Rachel Sussman's quiet exhibition of just a dozen photos has a very noisy title: The Oldest Living Things in the World. Now on view through January 16, 2011, at the Montalvo Arts Center in Saratoga, the modest show may disappoint those who are expecting to see images of the 2,150-year-old Sentinel Tree in Sequoia National Park or clonal quaking aspens in Utah, which are believed to be some 80,000 years old.
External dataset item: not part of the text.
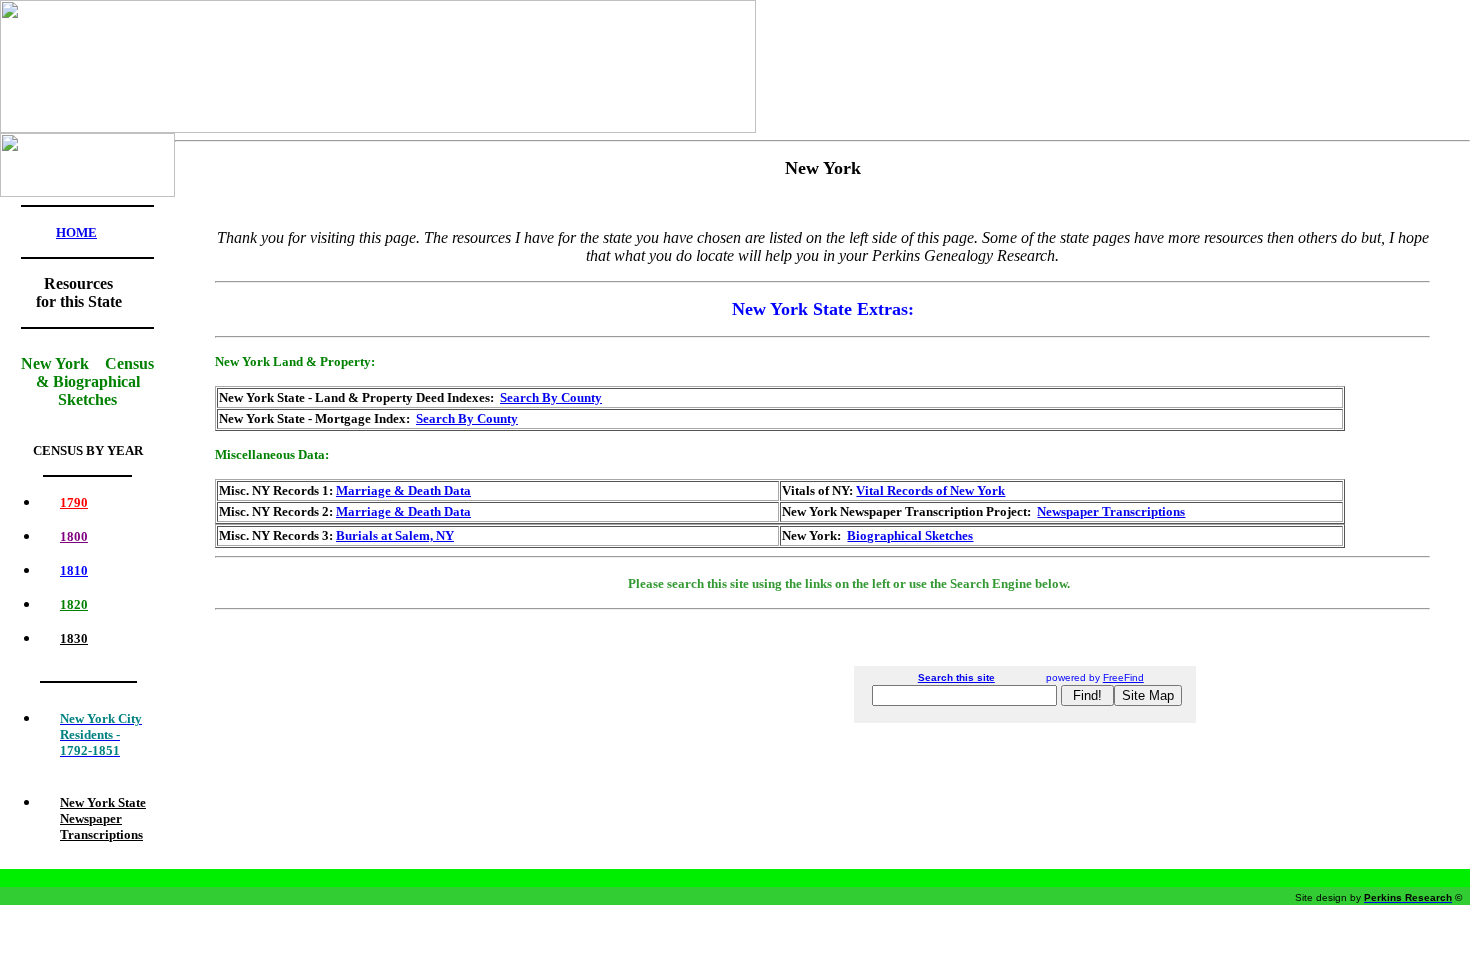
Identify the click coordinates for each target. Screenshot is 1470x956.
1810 (74, 570)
We know about that stuff because we live in the West, so if you want to see those images, visit Sussman's website -- she's photographed both, plus some rather drab clonal creosote bushes in the Mojave Desert, which are estimated at 12,000 years old. Instead, what we get at Montalvo's Project Space Gallery are a number of photos from the African desert, brain coral off the coast of Tobago and a close up of some Siberian actinobacteria -- photographed at the Neils Bohr Institute in Copenhagen -- that's about 500,000 years old.
The Bohr bacteria is both the oldest thing in the show and the least interesting to look at, proving, perhaps, that taking one's artistic conceits to their ultimate conclusions doesn't always result in good art.
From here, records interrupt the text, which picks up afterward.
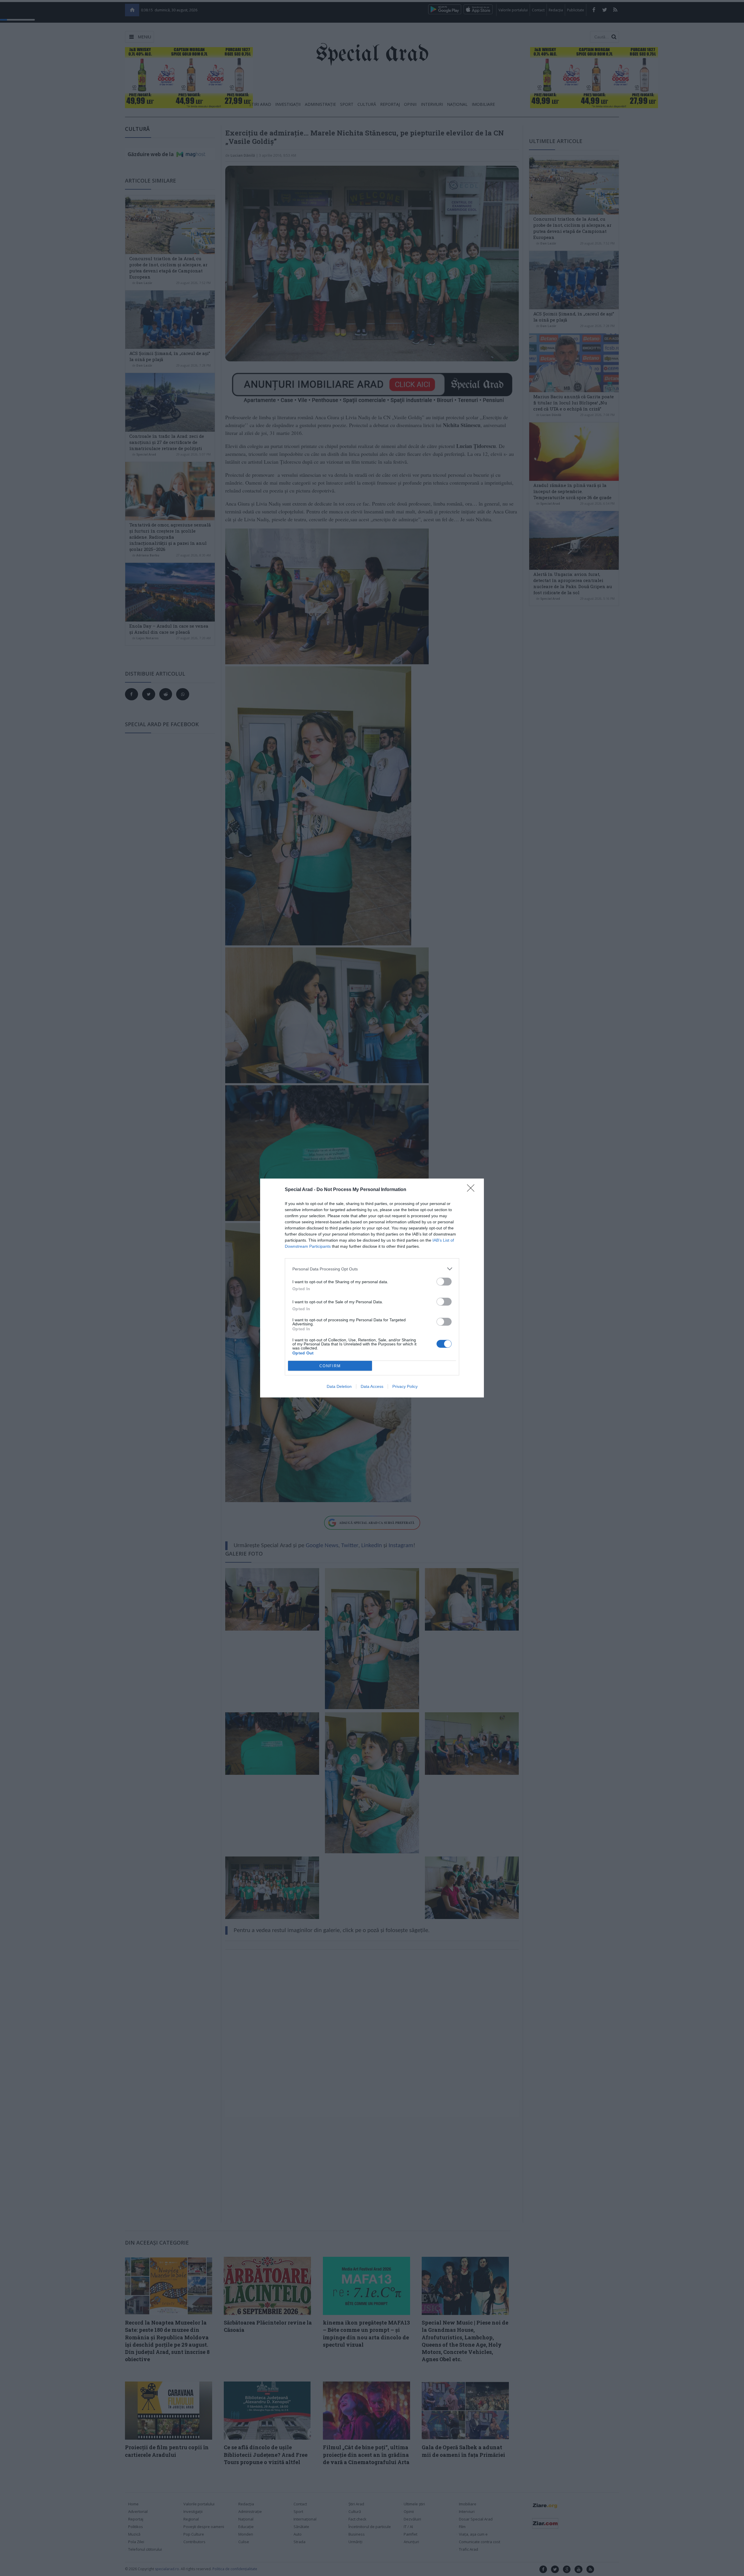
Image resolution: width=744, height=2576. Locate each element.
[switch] (444, 1282)
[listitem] (372, 1269)
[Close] (472, 1189)
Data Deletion (339, 1386)
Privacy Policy (405, 1386)
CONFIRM (330, 1366)
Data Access (372, 1386)
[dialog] (372, 1288)
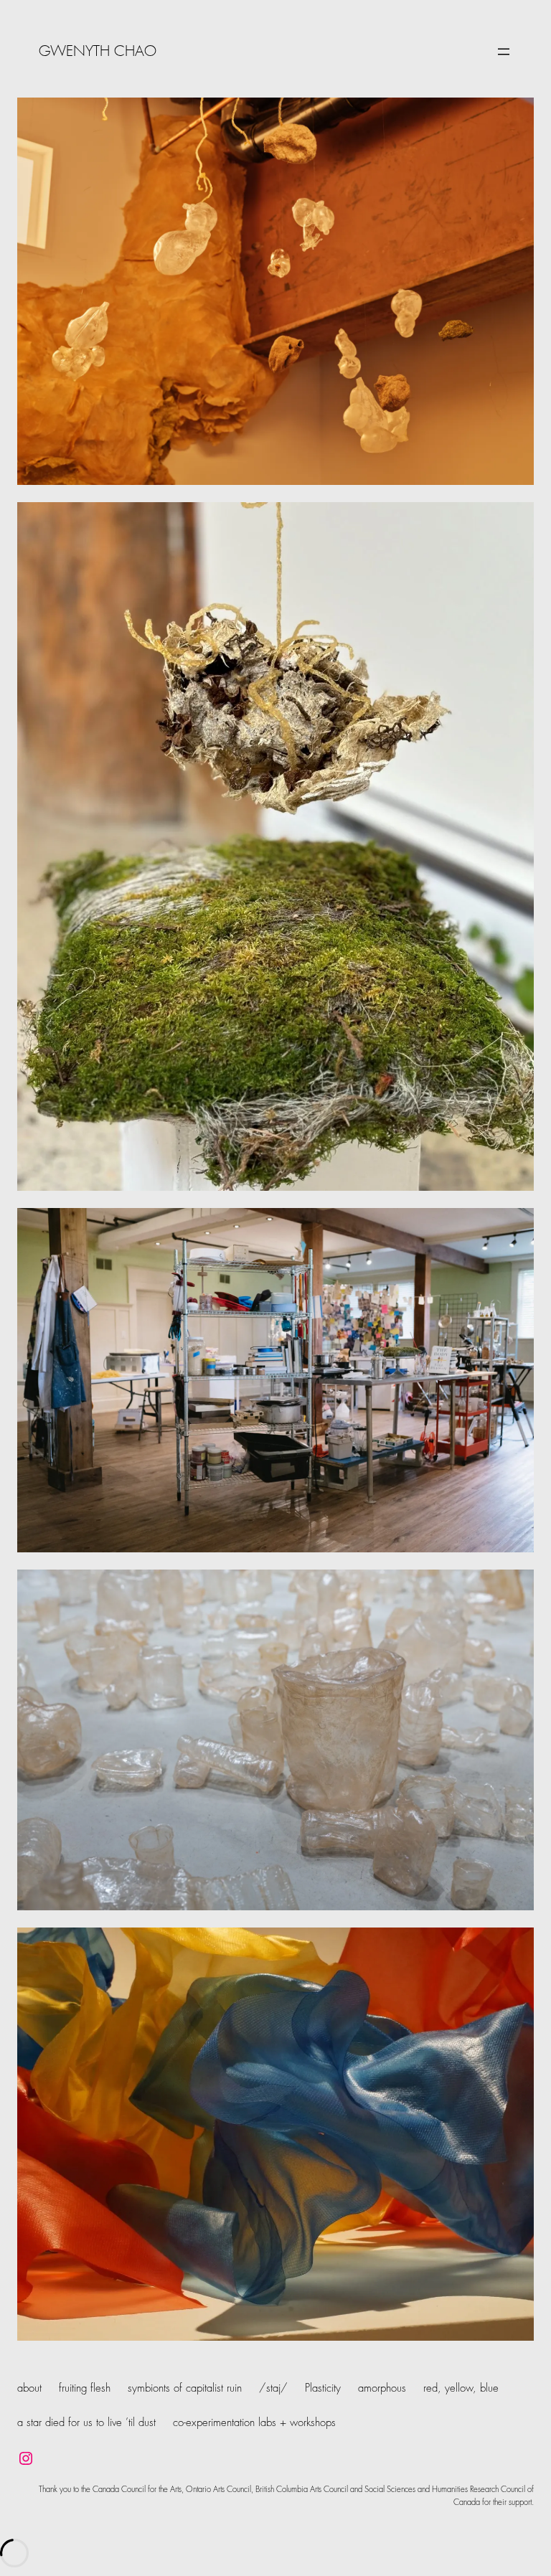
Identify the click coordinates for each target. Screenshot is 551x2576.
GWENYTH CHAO (97, 52)
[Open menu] (503, 51)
In fact, there are several cases in which the artist tosses her artist's beret aside for the documentarian's fedora, but the show's mix feels healthy, creating pace from picture to picture, while bringing those subjects Sussman spends time composing into sharper focus for viewers. The show is smart in both its modesty and its immodest promise.
One of the most compelling photographs is her picture of a yew in Perthshire, Scotland. Thought to be between 2,000 and 5,000 years old, the tree is identified by a Monty Pythonesque wood-frame sign that reads "THE YEW." Indeed it is, hiding behind a stone wall that consumes fully half of Sussman's frame. As for the yew, its foliage is so dense that we can't see the tree for the forest. Oddly, I wanted to go there and see it for myself.
Sussman found another fenced tree in Yaku Shima, Japan. There, she photographed a 2,180-to-7,000-year-old Jomon Sugi Japanese cedar, whose cracked and gnarled trunk is "protected" by a series of low fences made of saplings. From a distance, the fences look like living barbed wire, intended not to prevent approach entirely but to make it so difficult as to not be worth the trouble.
Other trees are not so fortunate, like the Sagole baobab Sussman photographed in the Limporo Province of South Africa. This 2,000-year-old-giant (young by Sussman standards) has been relentlessly carved by generations of Kilroys. But this baobab is big and tough, with bark like the most rugged patches of an elephant's hide. Sussman's camera cannot take in the enormous tree's canopy, so we can't see if it's in leaf or not, but a scrawny baobab in front of it is. It's impossible, we think, that this spindly nothing will ever become as imposing as the monster behind it. Still, for all we know, the giant was once in the same position.
The most arresting image in the show is Sussman's portrait of a 3,000-year-old lareta plant, which resembles the sea coral except it's green and lives in Chile's Atacama desert. The lareta looks like moss, but it's actually a relative of parsley that grows in incredible densely packed mounds. In her photo of this very old plant, Sussman not only documents but makes art, pulling back far enough to give the curiosity the distance it needs to remain ineffable and mysterious, which, after all, is the way of very old things.